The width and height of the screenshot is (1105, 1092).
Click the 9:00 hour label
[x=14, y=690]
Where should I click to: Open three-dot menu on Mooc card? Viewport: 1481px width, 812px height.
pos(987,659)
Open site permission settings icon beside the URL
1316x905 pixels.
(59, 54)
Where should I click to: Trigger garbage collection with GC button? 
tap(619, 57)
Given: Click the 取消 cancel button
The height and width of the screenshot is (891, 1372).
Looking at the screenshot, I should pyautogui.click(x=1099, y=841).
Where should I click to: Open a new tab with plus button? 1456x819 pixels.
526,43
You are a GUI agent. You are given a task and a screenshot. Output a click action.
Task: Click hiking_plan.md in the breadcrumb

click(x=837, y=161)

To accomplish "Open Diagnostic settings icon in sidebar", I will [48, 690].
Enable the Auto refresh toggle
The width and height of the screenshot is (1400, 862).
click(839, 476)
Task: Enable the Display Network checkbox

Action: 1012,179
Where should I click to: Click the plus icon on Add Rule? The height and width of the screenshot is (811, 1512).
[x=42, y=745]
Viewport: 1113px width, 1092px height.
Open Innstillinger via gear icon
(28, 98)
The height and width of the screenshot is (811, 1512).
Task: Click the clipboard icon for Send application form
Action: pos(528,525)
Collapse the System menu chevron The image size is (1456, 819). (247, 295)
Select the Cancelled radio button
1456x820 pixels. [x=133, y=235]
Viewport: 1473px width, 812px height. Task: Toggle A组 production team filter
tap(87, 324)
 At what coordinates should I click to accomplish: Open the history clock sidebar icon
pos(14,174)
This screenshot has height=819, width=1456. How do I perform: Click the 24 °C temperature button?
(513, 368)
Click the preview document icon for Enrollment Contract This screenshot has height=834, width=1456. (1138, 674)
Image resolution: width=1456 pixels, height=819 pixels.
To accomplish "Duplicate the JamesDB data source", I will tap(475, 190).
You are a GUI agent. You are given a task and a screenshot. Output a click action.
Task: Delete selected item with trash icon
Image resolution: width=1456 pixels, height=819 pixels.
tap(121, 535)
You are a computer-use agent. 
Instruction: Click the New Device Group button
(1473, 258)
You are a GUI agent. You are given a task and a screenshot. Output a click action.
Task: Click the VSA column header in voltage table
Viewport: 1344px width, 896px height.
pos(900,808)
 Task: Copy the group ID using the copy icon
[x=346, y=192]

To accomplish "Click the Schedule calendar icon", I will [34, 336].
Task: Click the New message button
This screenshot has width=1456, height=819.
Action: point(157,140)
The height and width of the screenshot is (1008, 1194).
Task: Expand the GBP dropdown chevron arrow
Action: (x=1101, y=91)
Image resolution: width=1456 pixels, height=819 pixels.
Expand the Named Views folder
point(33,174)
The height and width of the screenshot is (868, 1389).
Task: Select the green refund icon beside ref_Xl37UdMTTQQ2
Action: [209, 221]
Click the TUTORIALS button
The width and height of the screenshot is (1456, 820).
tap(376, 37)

## [WHAT TO DO]
Retype the data exactly.

## [RESPONSE TO THE EXERCISE]
The width and height of the screenshot is (1105, 1092).
Click the 9:00 hour label
[x=14, y=690]
Where should I click to: Open three-dot menu on Mooc card? Viewport: 1481px width, 812px height.
pos(987,659)
Open site permission settings icon beside the URL
1316x905 pixels.
(59, 54)
Where should I click to: Trigger garbage collection with GC button? 
tap(619, 57)
Given: Click the 取消 cancel button
The height and width of the screenshot is (891, 1372).
Looking at the screenshot, I should pyautogui.click(x=1099, y=841).
Where should I click to: Open a new tab with plus button? 1456x819 pixels.
526,43
You are a GUI agent. You are given a task and a screenshot. Output a click action.
Task: Click hiking_plan.md in the breadcrumb

click(x=837, y=161)

To accomplish "Open Diagnostic settings icon in sidebar", I will [48, 690].
Enable the Auto refresh toggle
The width and height of the screenshot is (1400, 862).
click(839, 476)
Task: Enable the Display Network checkbox

Action: 1012,179
Where should I click to: Click the plus icon on Add Rule? The height and width of the screenshot is (811, 1512).
[x=42, y=745]
Viewport: 1113px width, 1092px height.
Open Innstillinger via gear icon
(28, 98)
The height and width of the screenshot is (811, 1512).
Task: Click the clipboard icon for Send application form
Action: pos(528,525)
Collapse the System menu chevron The image size is (1456, 819). (247, 295)
Select the Cancelled radio button
1456x820 pixels. [x=133, y=235]
Viewport: 1473px width, 812px height. Task: Toggle A组 production team filter
tap(87, 324)
 At what coordinates should I click to accomplish: Open the history clock sidebar icon
pos(14,174)
This screenshot has height=819, width=1456. How do I perform: Click the 24 °C temperature button?
(513, 368)
Click the preview document icon for Enrollment Contract This screenshot has height=834, width=1456. (1138, 674)
Image resolution: width=1456 pixels, height=819 pixels.
To accomplish "Duplicate the JamesDB data source", I will tap(475, 190).
You are a GUI agent. You are given a task and a screenshot. Output a click action.
Task: Delete selected item with trash icon
Image resolution: width=1456 pixels, height=819 pixels.
tap(121, 535)
You are a computer-use agent. 
Instruction: Click the New Device Group button
(1473, 258)
You are a GUI agent. You are given a task and a screenshot. Output a click action.
Task: Click the VSA column header in voltage table
Viewport: 1344px width, 896px height.
pos(900,808)
 Task: Copy the group ID using the copy icon
[x=346, y=192]

To accomplish "Click the Schedule calendar icon", I will [34, 336].
Task: Click the New message button
This screenshot has width=1456, height=819.
Action: point(157,140)
The height and width of the screenshot is (1008, 1194).
Task: Expand the GBP dropdown chevron arrow
Action: (x=1101, y=91)
Image resolution: width=1456 pixels, height=819 pixels.
Expand the Named Views folder
point(33,174)
The height and width of the screenshot is (868, 1389).
Task: Select the green refund icon beside ref_Xl37UdMTTQQ2
Action: [209, 221]
Click the TUTORIALS button
The width and height of the screenshot is (1456, 820).
tap(376, 37)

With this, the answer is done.